▸ **Document segment**:
++++++++++++++++++++
This Ethiopian Woman Was Tortured by Her Government. The US is Sending Her Home Anyway | KQED


Johnson said she thinks her client’s illness, along with the incomplete translation, likely muddied what should have been an open-and-shut CAT case. She asked ICE to refer Abeba back to USCIS for another interview when Abeba felt well enough and proper translation was available. In an email reviewed by the California Newsroom, an ICE officer wrote that Abeba is “not eligible” for a second interview, because she’d already had one.

In other words, the asylum officer’s decision was final, and under the new rules, there was no way to appeal it.

Advocates for immigrants say there are further signs that the screening process is deteriorating as applicants’ attorneys and judges have been sidelined. Natalie Cadwalader-Schultheis, a San Diego-based attorney with Human Rights First, said screenings used to take anywhere from half an hour to four hours. She now has clients who say their interviews lasted as little as five minutes.

According to her organization’s new report, “these torture screenings are a farce by design.”

The report also highlights a trend that alarms human rights watchdogs. Some asylum seekers at the border told the researchers that their requests for humanitarian protection were ignored. “In some instances, officers told [asylum seekers] they were being transported to other facilities where they would have asylum interviews, only to be taken to staging areas for their removal,” the report says.

In one testimonial from the report, a Russian woman refused to board a government flight to Costa Rica, demanding to know why she was being deported. According to the report, officers “falsely stated that there had been a court decision and told her she should just go quietly so as not to traumatize her children, who were crying.”

‘It’s too quiet’

Both ICE and USCIS have refused to give Abeba any further documents related to her interview, according to Johnson. In one email to Johnson, reviewed by the California Newsroom, USCIS implied that either the interview did not happen or that the agency doesn’t have to share the records with detainees’ lawyers. “The whole thing is just this incredibly frustrating cycle where nobody can tell me anything,” Johnson said.

When Abeba asked to see the detailed notes from her interview, which asylum officers are required to take, an ICE officer suggested she file a Freedom of Information Act request, or FOIA.

When told about this suggestion, Scarborough, a veteran immigration attorney, called it “stupid.”

“You know how long it takes to get a FOIA response? Two to three months,” she  said. “You know what’s going to happen in two to three months? Your client’s going to be deported.”

President Donald Trump signs executive orders in the Oval Office on Jan. 20, 2025, in Washington, DC. (Anna Moneymaker/Getty Images)

The California Newsroom spoke with several immigration attorneys around the country who say they’re being stonewalled in similar ways.

“The CAT application process has been disappeared from us,” Cadwalader-Schultheis said. “It’s happening absolutely in secret, and they don’t want us understanding how it works. If we did, I think it would be very apparent just how illegal and how much of a sham this whole thing is.”
++++++++++++++++++++
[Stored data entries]
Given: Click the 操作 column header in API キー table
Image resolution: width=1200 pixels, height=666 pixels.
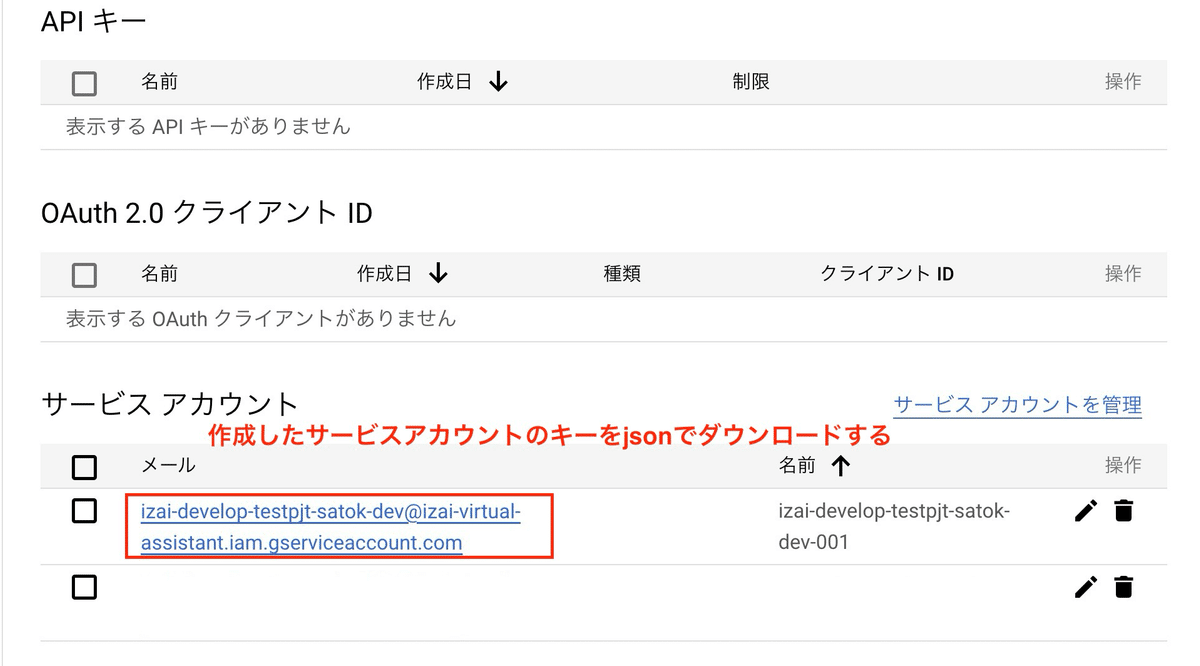Looking at the screenshot, I should (x=1121, y=82).
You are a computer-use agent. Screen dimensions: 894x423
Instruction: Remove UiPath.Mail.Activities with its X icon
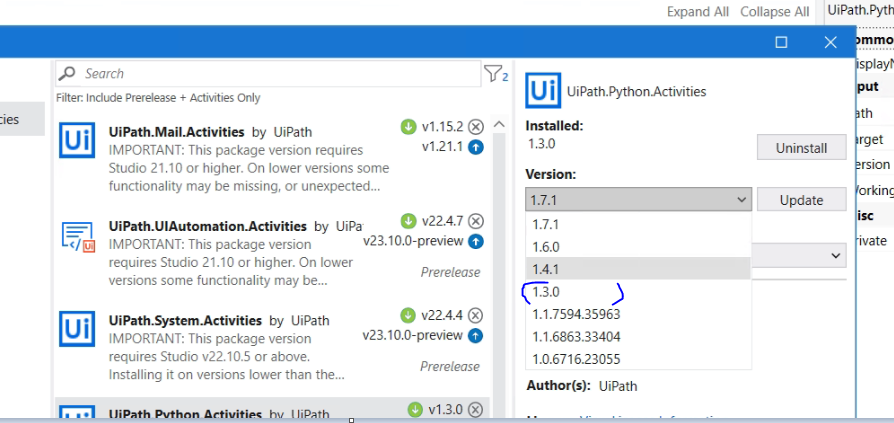[476, 127]
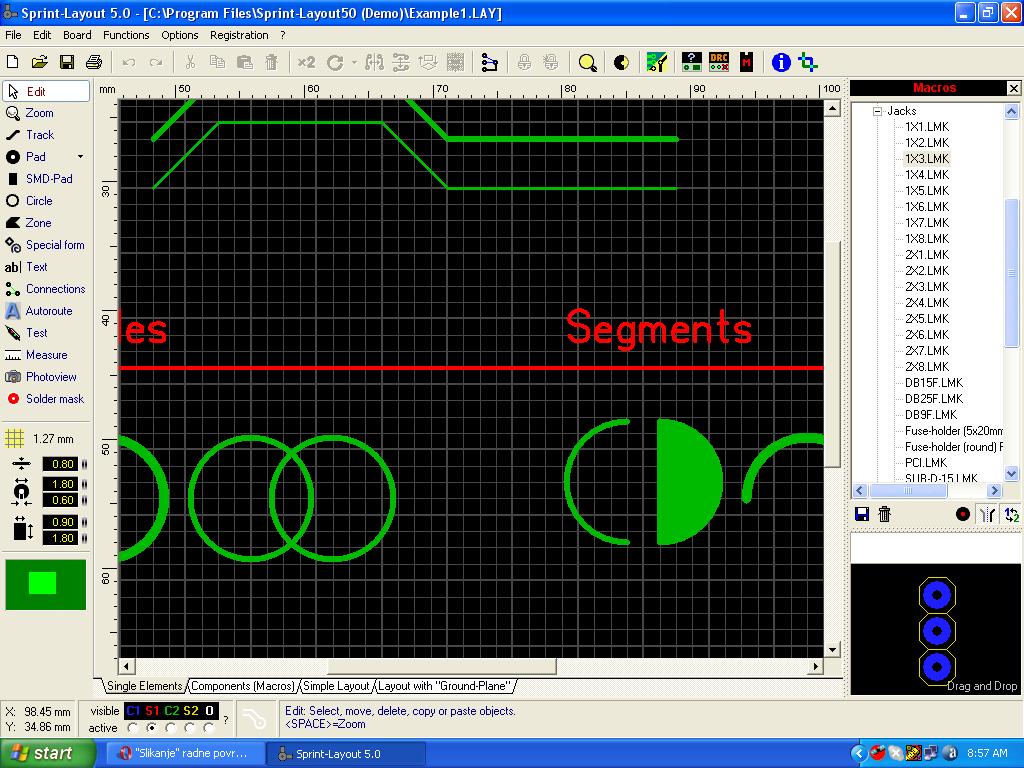This screenshot has height=768, width=1024.
Task: Toggle visibility of layer S2
Action: click(x=190, y=711)
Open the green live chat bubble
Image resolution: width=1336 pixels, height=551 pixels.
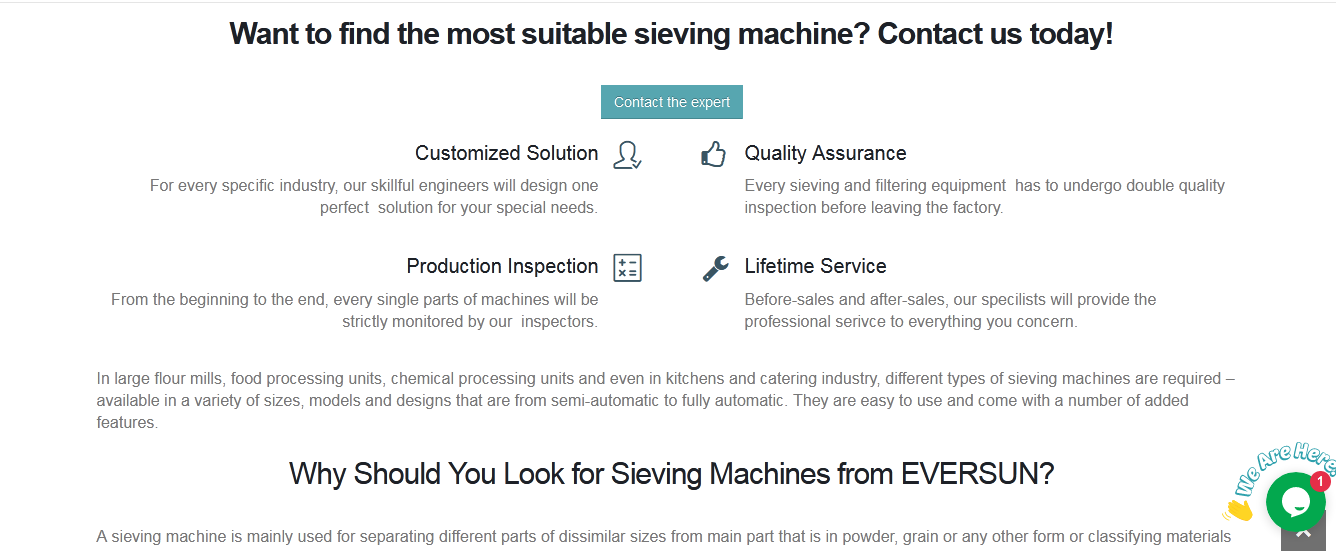pyautogui.click(x=1295, y=502)
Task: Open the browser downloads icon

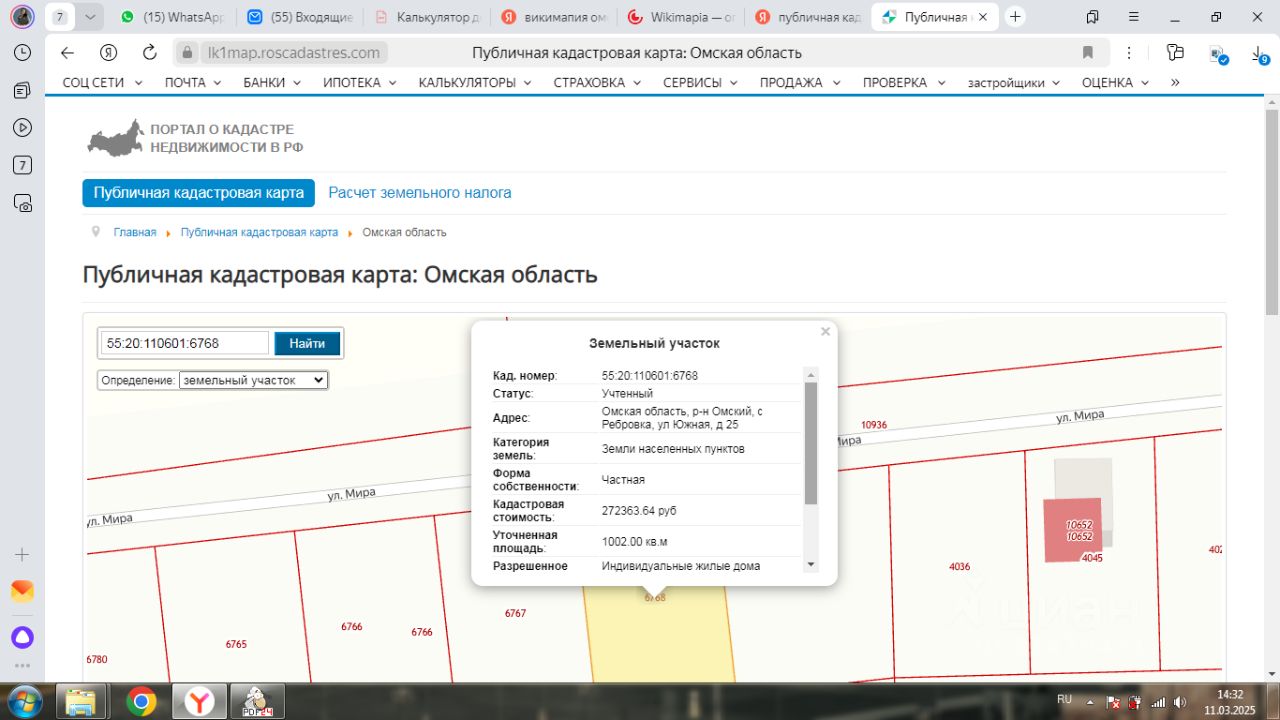Action: point(1261,55)
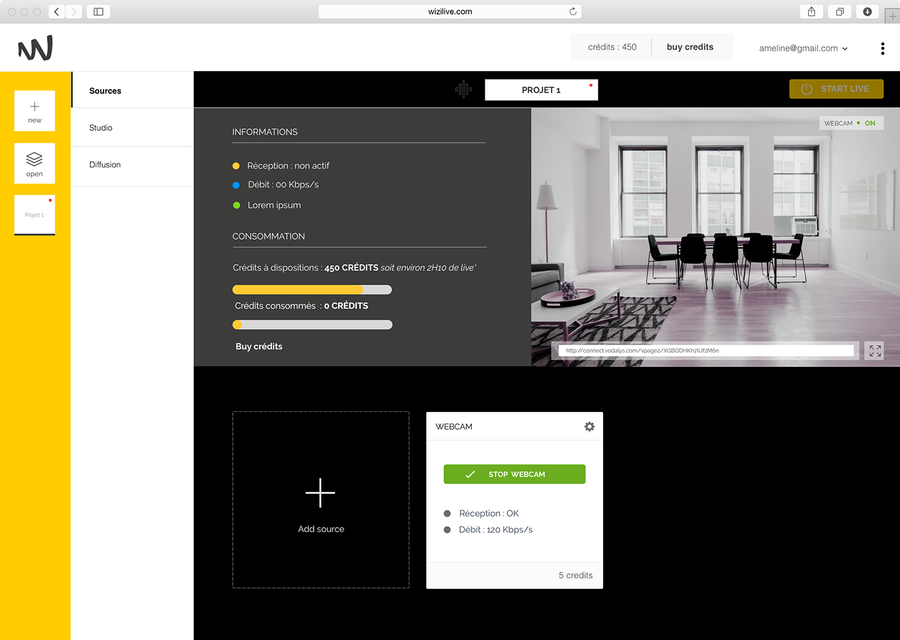This screenshot has width=900, height=640.
Task: Open the ameline@gmail.com account dropdown
Action: pos(803,48)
++++++++++++++++++++
▸ **Task to complete**: In the article about the Ethiopian woman facing deportation, how long did torture screenings once take, according to Natalie Cadwalader-Schultheis?

▸ **Result of this exercise**: Anywhere from half an hour to four hours.